Timeline: How Liz Truss lasted just 45 days as PM

Updated: 5 months, 2 days, 4 hours, 29 minutes, 1 second ago

Britain's Prime Minister Liz Truss attends a press conference in the Downing Street Briefing Room in central London, Friday Oct. 14, 2022, following the sacking of the finance minister in response to a budget that sparked markets chaos. (Daniel Leal/Pool Photo via AP)

Just 45 days after taking over as Prime Minister of the United Kingdom, Liz Truss has resigned. According to the Associated Press, Truss bowed to the inevitable on Thursday after a tumultuous six-week term in which her policies triggered turmoil in financial markets and a rebellion in her party obliterated her authority.

To mark the end of her stint as PM, OBSERVER ONLINE has put together a timeline of key moments in Truss’ reign.

– September 5: Liz Truss is declared the victor in the Tory leadership contest and is set to become the country’s next prime minister.

– September 6: Truss becomes Prime Minister after being invited to form a new government by the late Queen Elizabeth II at Balmoral. Later that afternoon, in her first speech in Downing Street, Truss said she was honoured to take on the role “at a vital time for our country”. Kwasi Kwarteng is appointed Chancellor of the Exchequer.

– September 7: Truss promises to work with MPs across the House to tackle challenges faced by the British people including soaring energy bills.

– September 8: In Parliament, shortly before midday, the PM announces a new energy price guarantee and promises support for businesses struggling with bills for six months, with targeted help for vulnerable firms beyond that. She said the country was facing “a global energy crisis and there are no cost-free options.”

Soon after her economic announcements in the Commons, Buckingham Palace issued a statement regarding Queen Elizabeth’s health. Another Palace statement released later that evening announced the monarch’s passing.

– September 9: The King held his first in-person audience with Truss at Buckingham Palace.

– September 23: Chancellor of the Exchequer, Kwarteng announced the biggest raft of tax cuts for half a century. Using more than £70 billion of increased borrowing, he sets out a package which includes abolishing the top rate of income tax for the highest earners and axing the cap on bankers’ bonuses while adding restrictions to the welfare system.

The British pound fell to a fresh 37-year low as “spooked” traders swallow the cost of the spree.
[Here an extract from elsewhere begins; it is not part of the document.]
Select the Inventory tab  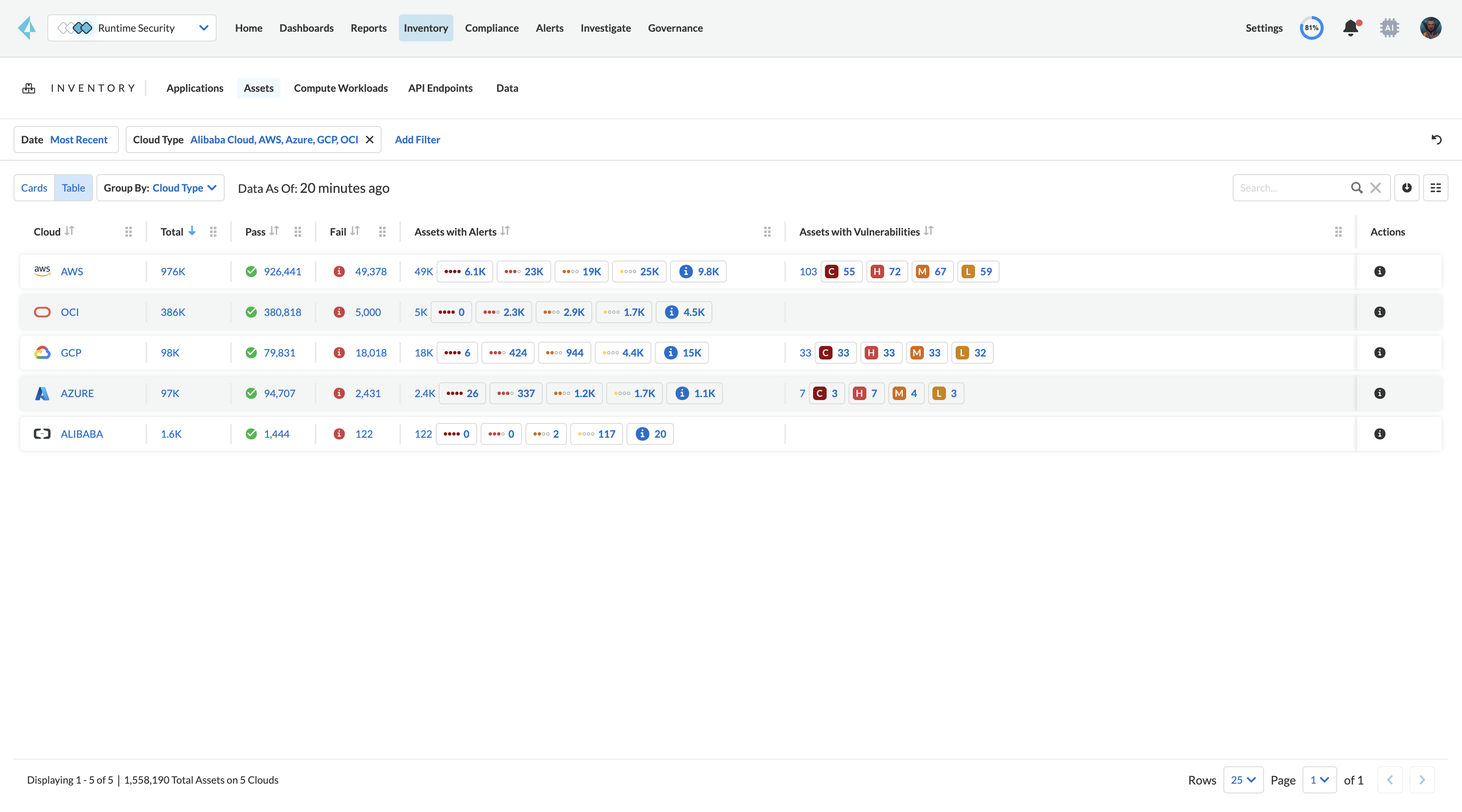[x=426, y=27]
– September 29: Almost a week on, the PM insisted the Government had to “take urgent action to get the economy growing” in her first public comments since the mini-budget market turmoil.

– October 2: Truss acknowledges mistakes over the mini-budget but vowed to stand by her tax-cutting plan as she refused to rule out public spending cuts.
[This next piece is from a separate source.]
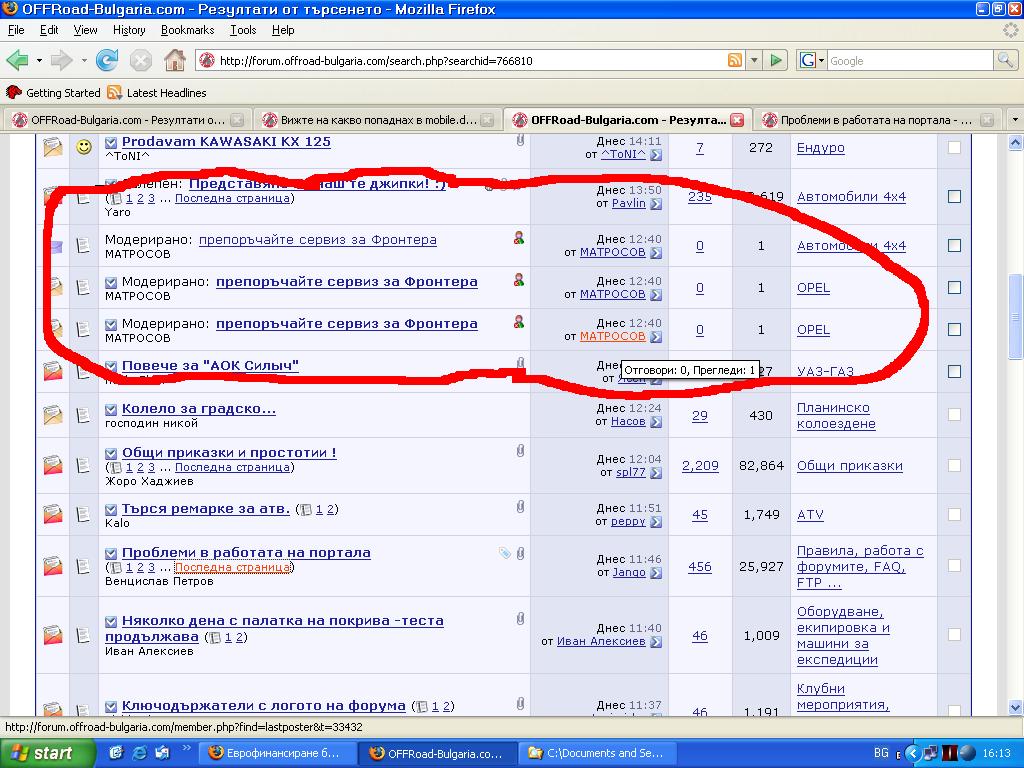Open the address bar history dropdown
This screenshot has width=1024, height=768.
coord(755,60)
– October 3: In a dramatic U-turn, Truss and Kwarteng abandon their plan to abolish the 45p rate of income tax for top earners.
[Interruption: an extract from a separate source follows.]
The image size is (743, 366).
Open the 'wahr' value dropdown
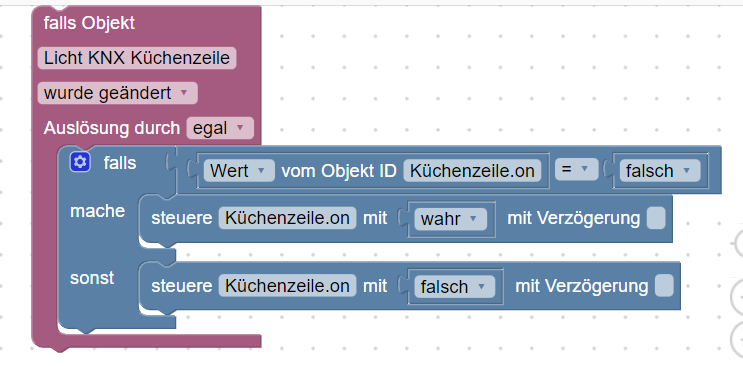(450, 219)
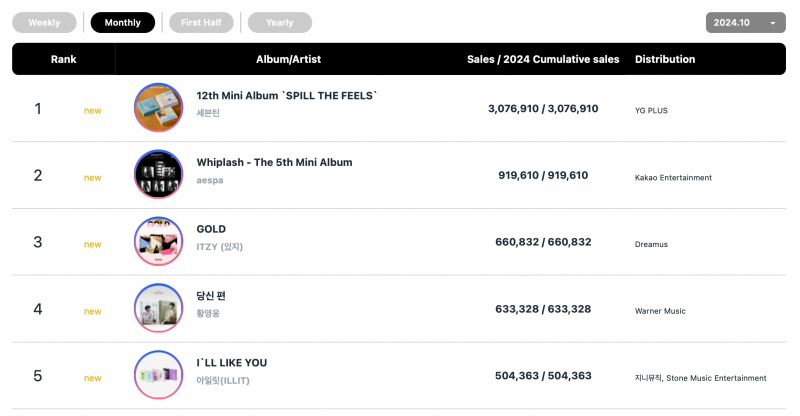
Task: Expand the 2024.10 date dropdown
Action: [x=745, y=22]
“We get it, and we have listened,” the Chancellor said.

– October 5: Truss pledged to get the British people “through the tempest” and get the country moving again as she delivered her first Tory conference speech as party leader.

– October 12: Truss insists she will not cut spending to balance the books, despite economists and the financial markets continuing to question her plans.

– October 14: Kwarteng is sacked, having flown back early from International Monetary Fund talks in Washington. He said he accepted PM Truss’ request to “stand aside” as Chancellor.

The Prime Minister replaced Kwarteng at the Treasury with Jeremy Hunt.

Truss dismisses calls for her resignation at a hastily arranged eight-minute press conference in Downing Street.

– October 15: The new Chancellor indicates the PM’s immediate economic plan is now largely defunct in a series of broadcast interviews.

In an unusual intervention, US President Joe Biden appears to join in the criticism of Truss’s original plan, telling reporters “I wasn’t the only one that thought it was a mistake” and calling the outcome “predictable”.

– October 16: Former minister Crispin Blunt becomes the first Tory MP to publicly call for Truss to quit. He is followed by Andrew Bridgen and Jamie Wallis, while other senior figures within the parliamentary party express deep unease with the PM’s leadership but stop short of calling for her to go.

– October 17: Hunt ditches the bulk of the PM’s economic strategy in an emergency statement designed to calm the markets.

– October 18: Truss survives a meeting of the Cabinet without any ministers calling for her to quit, while Hunt tells colleagues they must review departmental budgets to find ways to save taxpayers’ money.

The Prime Minister addresses Tory MPs from the European Research Group (ERG), telling them that she found axing her tax-slashing programme “painful” and did it “because she had to”.

October 20: Truss resigns. Making a hastily scheduled statement outside her 10 Downing Street office, Truss acknowledged that “I cannot deliver the mandate on which I was elected by the Conservative Party.”